# [Your instructions]
Give an exact copy of the line that has "[Toggle Industrials and" and of every line below it, through the last, with nothing else.

# [Records shown]
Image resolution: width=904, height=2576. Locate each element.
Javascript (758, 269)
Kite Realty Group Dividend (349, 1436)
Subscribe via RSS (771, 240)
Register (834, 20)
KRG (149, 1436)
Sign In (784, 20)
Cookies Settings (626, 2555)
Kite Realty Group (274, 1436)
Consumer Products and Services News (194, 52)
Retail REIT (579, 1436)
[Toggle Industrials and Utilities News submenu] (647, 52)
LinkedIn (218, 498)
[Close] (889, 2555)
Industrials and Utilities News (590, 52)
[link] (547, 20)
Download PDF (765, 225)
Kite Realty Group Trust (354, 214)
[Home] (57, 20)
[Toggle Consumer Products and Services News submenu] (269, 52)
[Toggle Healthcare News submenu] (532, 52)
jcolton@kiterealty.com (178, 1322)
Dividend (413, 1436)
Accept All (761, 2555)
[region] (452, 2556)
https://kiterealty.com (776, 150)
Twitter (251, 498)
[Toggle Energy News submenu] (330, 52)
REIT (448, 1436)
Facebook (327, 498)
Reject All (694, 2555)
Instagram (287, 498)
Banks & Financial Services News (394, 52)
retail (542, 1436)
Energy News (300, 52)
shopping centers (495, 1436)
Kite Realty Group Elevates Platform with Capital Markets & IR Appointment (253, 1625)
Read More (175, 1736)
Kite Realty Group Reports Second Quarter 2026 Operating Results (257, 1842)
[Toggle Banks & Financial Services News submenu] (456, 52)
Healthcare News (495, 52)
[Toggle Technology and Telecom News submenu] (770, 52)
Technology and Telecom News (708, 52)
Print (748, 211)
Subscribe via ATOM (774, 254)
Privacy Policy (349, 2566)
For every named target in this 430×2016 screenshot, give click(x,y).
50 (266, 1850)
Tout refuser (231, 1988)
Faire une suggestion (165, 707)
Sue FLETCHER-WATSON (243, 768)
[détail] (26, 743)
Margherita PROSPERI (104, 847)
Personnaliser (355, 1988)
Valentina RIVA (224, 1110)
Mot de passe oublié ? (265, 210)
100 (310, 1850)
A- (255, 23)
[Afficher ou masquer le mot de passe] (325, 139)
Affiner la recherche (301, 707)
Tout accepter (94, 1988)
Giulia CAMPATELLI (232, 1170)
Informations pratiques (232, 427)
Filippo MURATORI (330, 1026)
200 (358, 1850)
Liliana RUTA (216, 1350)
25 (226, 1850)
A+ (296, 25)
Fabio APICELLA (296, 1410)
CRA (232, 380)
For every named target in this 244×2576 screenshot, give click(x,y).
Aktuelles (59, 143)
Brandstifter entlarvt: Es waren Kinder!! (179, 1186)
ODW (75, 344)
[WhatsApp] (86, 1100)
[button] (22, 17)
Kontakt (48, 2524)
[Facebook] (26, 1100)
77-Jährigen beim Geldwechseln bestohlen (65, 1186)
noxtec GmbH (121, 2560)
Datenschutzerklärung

# [Result]
[Toggle Industrials and Utilities News submenu] (647, 52)
LinkedIn (218, 498)
[Close] (889, 2555)
Industrials and Utilities News (590, 52)
[link] (547, 20)
Download PDF (765, 225)
Kite Realty Group Trust (354, 214)
[Home] (57, 20)
[Toggle Consumer Products and Services News submenu] (269, 52)
[Toggle Healthcare News submenu] (532, 52)
jcolton@kiterealty.com (178, 1322)
Dividend (413, 1436)
Accept All (761, 2555)
[region] (452, 2556)
https://kiterealty.com (776, 150)
Twitter (251, 498)
[Toggle Energy News submenu] (330, 52)
REIT (448, 1436)
Facebook (327, 498)
Reject All (694, 2555)
Instagram (287, 498)
Banks & Financial Services News (394, 52)
retail (542, 1436)
Energy News (300, 52)
shopping centers (495, 1436)
Kite Realty Group Elevates Platform with Capital Markets & IR Appointment (253, 1625)
Read More (175, 1736)
Kite Realty Group Reports Second Quarter 2026 Operating Results (257, 1842)
[Toggle Banks & Financial Services News submenu] (456, 52)
Healthcare News (495, 52)
[Toggle Technology and Telecom News submenu] (770, 52)
Technology and Telecom News (708, 52)
Print (748, 211)
Subscribe via ATOM (774, 254)
Privacy Policy (349, 2566)
For every named target in this 430×2016 screenshot, give click(x,y).
50 (266, 1850)
Tout refuser (231, 1988)
Faire une suggestion (165, 707)
Sue FLETCHER-WATSON (243, 768)
[détail] (26, 743)
Margherita PROSPERI (104, 847)
Personnaliser (355, 1988)
Valentina RIVA (224, 1110)
Mot de passe oublié ? (265, 210)
100 (310, 1850)
A- (255, 23)
[Afficher ou masquer le mot de passe] (325, 139)
Affiner la recherche (301, 707)
Tout accepter (94, 1988)
Giulia CAMPATELLI (232, 1170)
Informations pratiques (232, 427)
Filippo MURATORI (330, 1026)
200 (358, 1850)
Liliana RUTA (216, 1350)
25 (226, 1850)
A+ (296, 25)
Fabio APICELLA (296, 1410)
CRA (232, 380)
For every named target in this 244×2576 screenshot, give click(x,y).
Aktuelles (59, 143)
Brandstifter entlarvt: Es waren Kinder!! (179, 1186)
ODW (75, 344)
[WhatsApp] (86, 1100)
[button] (22, 17)
Kontakt (48, 2524)
[Facebook] (26, 1100)
77-Jährigen beim Geldwechseln bestohlen (65, 1186)
noxtec GmbH (121, 2560)
Datenschutzerklärung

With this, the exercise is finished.